“I don’t dwell on it.”
I often find myself thinking about my grandmother’s signature phrase. Grandma went through a lot in life – the Great Depression, WWII, and all the armed conflicts in between. She outlived seven of her fifteen children. When we asked how she coped, she simply said:
“I don’t dwell on it.”
Her words became my primary coping mechanism. When pain whispered, I refused to dwell on it, ignoring my tears and the feelings that went with them. I thought I knew her secret to strength: shove things aside and keep moving. Race ahead and pretend it didn’t happen. Refuse to dwell on it.
But then life caught up with me. Traumatic memories played on an endless loop in my mind, storming my mind and heart like a mighty army.
I realized that I had not only started to dwell on them, but to dwell in them.
I finally had to deal with my pain.
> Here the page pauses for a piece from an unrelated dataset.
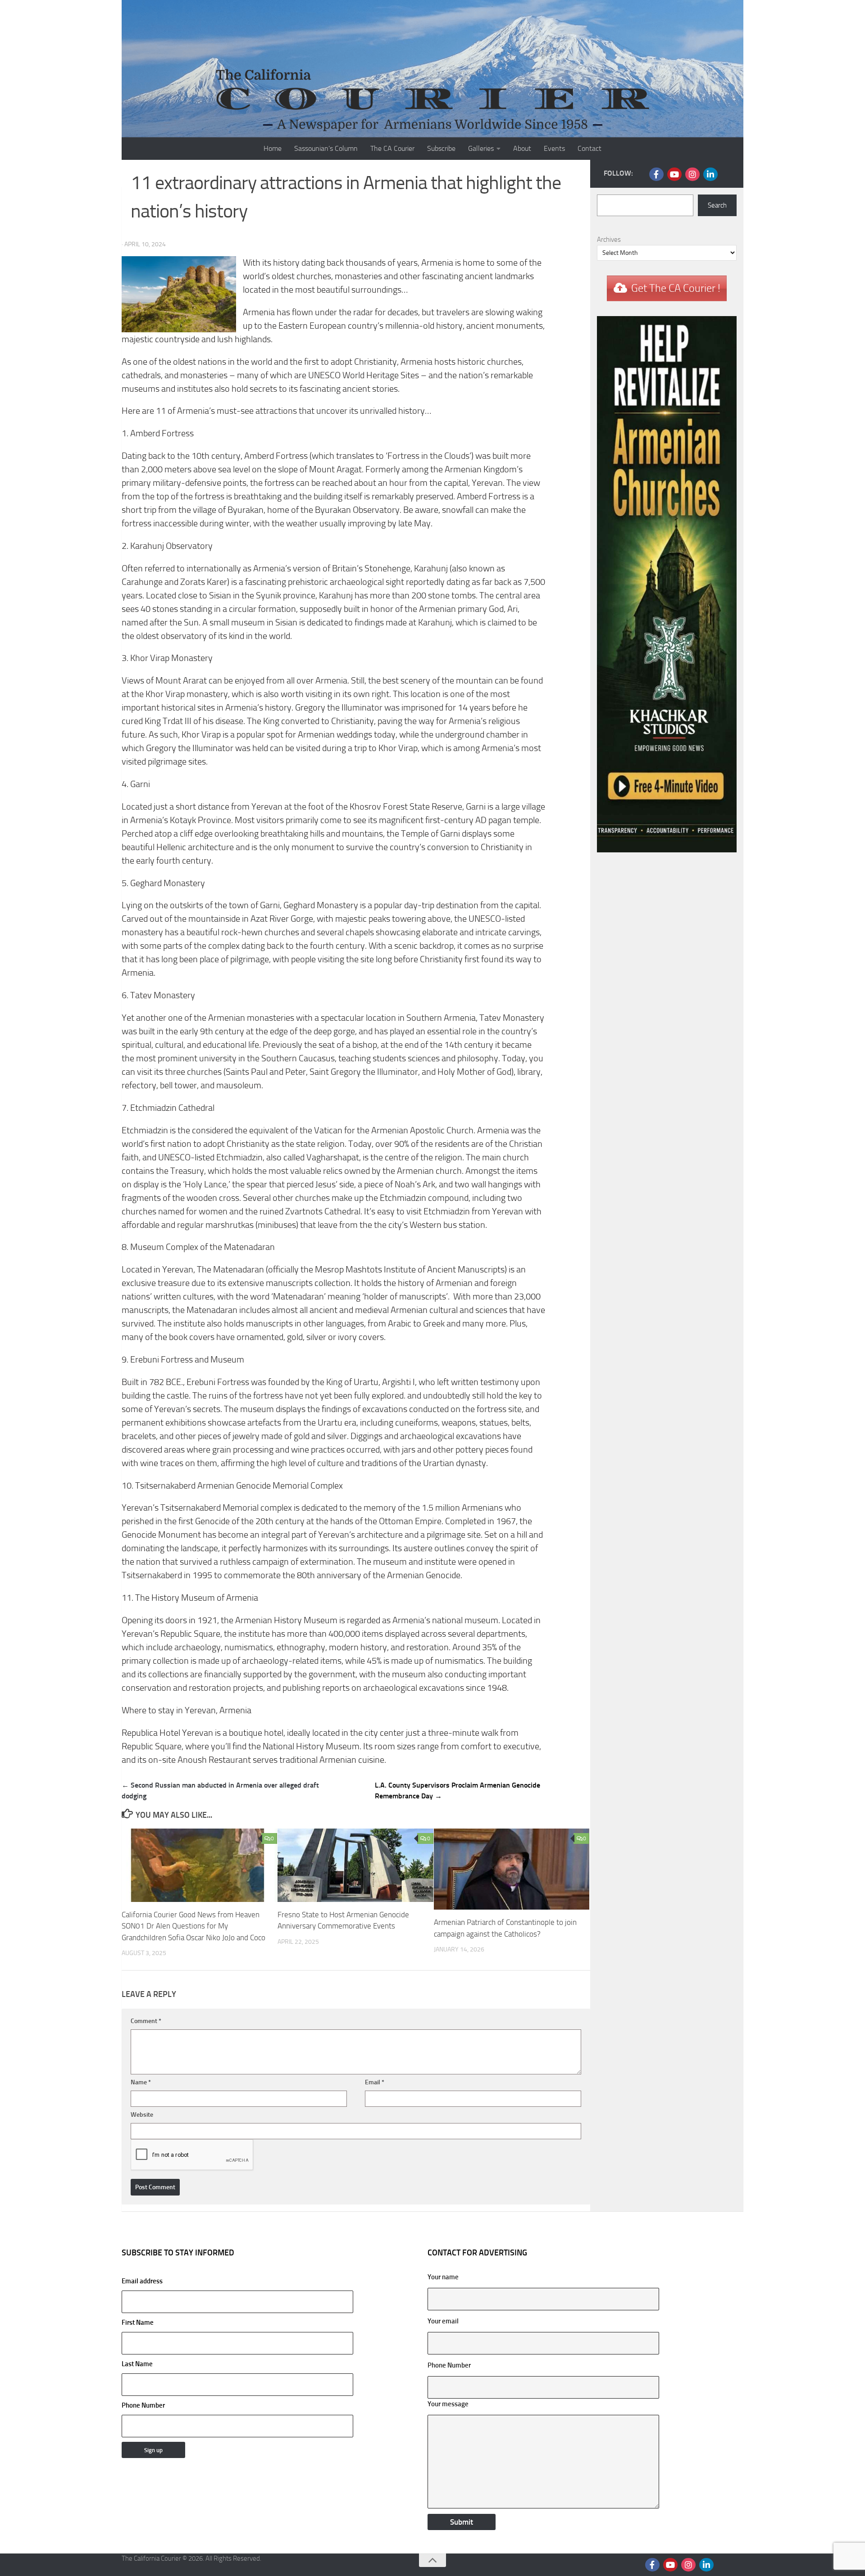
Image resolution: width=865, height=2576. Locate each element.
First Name (138, 2322)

Healing made its way through my carefully curated collection of secret wounds, and strength surged through me.
I realized Grandma had refused to dwell on things;
I had refused to deal with them.
I am learning to allow myself to feel the hurt when it hits because I know strength does not come from arbitrary barricades but from enforcing guardianship of my heart and mind. I now see that, while pain has been trying to invade, my God, my loved ones and my own strength have stood outside too, ready to help me fight if I would only let them in.
I am now striving to be the kind of person who deals with pain but who abides under the shadow of the Almighty, and who dwells among those who are amazing enough to love me through it.
Human beings are wired for stories.
We relive and express our memories through story. After death, we live on in the stories of our loved ones. We think in stories because they provide a context for facts. When you get the magical alchemy of the living writer sharing the story, there is potential for transformation. Lives can be changed by storytelling.
There is a reason we hear fairy tales as children. They teach us values and morals. It is through story that we learn about our own identity. Neil Gaiman once said,
“Fairy tales do not tell children the dragons exist. Children already know that dragons exist. Fairy tales tell children the dragons can be killed.”
The stories we listen to are the stories that write our lives. If we want to change our lives, it begins with changing the stories we listen to.
Hebrews 11 presents us with the lives of some of the greatest heroes of faith who have ever lived. It is an anthology – a collection of stories. Alongside the expected stories (like Abraham, Moses, Joseph, and David), are the seemingly unheroic ones (like Rahab, Barak, and Gideon).
Still, the great Author saw their value. And He has never set the pen aside.
He continues to write our stories with the same dedication and care that He put into theirs. Join us in this series of articles as we explore the importance of our stories and of the One who continues to write them.
It was just an ordinary day. The sun rose over the tall oaks in the valley of Hebron and young Joseph began his day, unaware that he would never see his homeland again. In one instant, he would lose his family and his freedom. Still, somehow the boy from the valley rose above it all to become the second most powerful leader in Egypt.
His years in Hebron gave him something no one could ever take from him: an enduring identity.
As a boy, the family legacy was passed down to him as his father wove together stories of the incredible faith of Abraham and Isaac. His beautiful coat of many colors told the story of who he was: the beloved son of Jacob. Most of all, the stories he heard in the valley told him who he was – that the God of his fathers was also his God.
The valley also taught Joseph who he was destined to become. If he learned his heritage while sitting on his father’s knee, he learned his destiny while working in the fields. It was there that God spoke through dreams and revealed the great leadership role he would come to play in his family’s legacy. The valley taught him that he was not merely a young man from Hebron – he was Joseph: a man with a tremendous heritage and an awesome promise.
Thoughts of identity must have occupied his mind as he marched in the slave caravan, deprived of free will. His father’s words must have echoed as Egyptian masters tried to redefine him according to their own culture and religion. Those dreams must have been a lifeline as he spent his first night in prison for a crime he did not commit.
The identity that had been forged in the valley of Hebron strengthened him enough to give him hope during the years of slavery and of prison.
It grounded him enough to keep him humble when he eventually rose to power, fulfilling God’s promise from so long ago. Then, as his starving brothers knelt before him and pleaded for help, the pull of that valley-crafted identity was so strong that he wept, forgiving all the years that had been stolen from him.
A valley has the potential to bring out who we really are. Identities are molded and carefully crafted as we walk through life’s trials. Valleys remind us of who we really are but they also remind us that we were created for more – that trials come to pass, not to stay.
As he threaded his arms through that multicolored coat for the first time, dreaming of his future, Joseph could not have foreseen how God’s plan would unfold. Still, no matter how the world around him tried to redefine him, he remained true to the message that both his earthly father and heavenly Father had poured into him. God was able to position him in just the right place to save the world – all because a young man held onto an identity born in a valley.